In high school (and into college) I dated this boy I had met through my best friend’s brother. Let’s call him Brad. Our relationship, if you can really even call it that, was a bit tumultuous. Things never seemed to go the way they’re supposed to, and while things were off and on for a few years, we spent much more time apart than we ever did together.
One summer day our roller coaster of a relationship was just back on the uptick and Brad invited me to go boating with him and a mutual friend . We’ll call him Jack. After we dropped the boat in the water, Brad went to park the car and Jack asked me how things were going with Brad.
“Eh, fine for now” was about all I could say, complete with a roll of my eyes. I couldn’t figure Brad out and was beginning to wonder if I was crazy for giving our relationship another shot. It might be, I told Jack, time to admit that he just wasn’t as committed to making things work as I was.
Jack laughed. I glared, not finding it particularly funny. But then he explained himself, revealing some of the things Brad had shared with him just that morning that may make me feel differently. The kicker, as Jack described it, was that a song had come on the radio on their way to pick me. Brad turned it up and told Jack to be quiet because the song reminded him of me. Jack said it was all Brad could talk about for miles.
I wasn’t familiar with the song at the time so of course the first thing I did when I got home was look it up. Even then I had to laugh. It’s a sweet song, at the root of it, but it’s a little funny, too. I have to admit, some parts of it sound pretty true. So maybe Brad knew me better than I thought after all.
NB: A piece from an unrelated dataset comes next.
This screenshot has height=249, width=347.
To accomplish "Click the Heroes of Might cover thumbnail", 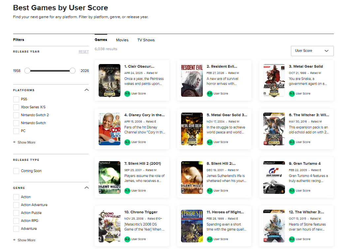I will 192,226.
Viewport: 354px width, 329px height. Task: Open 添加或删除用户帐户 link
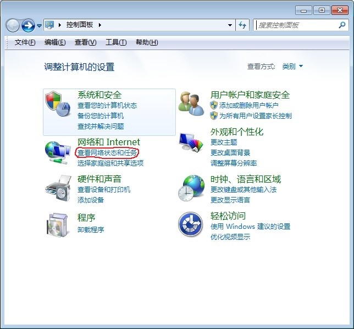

Obviously things didn’t work out with us. And thank God for that, because now I’m with the person I’m meant to spend the rest of my life with. But every time I hear that song, I still have to laugh a little—at the truth in the lyrics and at the funny way the song came into my life. And at the fact that Sean would probably say the song sounds like me, too. Am I really that transparent? J
So what song is it?
Have a listen.
I'd have to say the opening part sounds most, er, familiar:
“She’s sun and rain, she’s fire and ice
A little crazy but it’s nice
And when she gets mad, you best leave her alone
‘Cause she’ll rage just like a river
Then she’ll beg you to forgive her..."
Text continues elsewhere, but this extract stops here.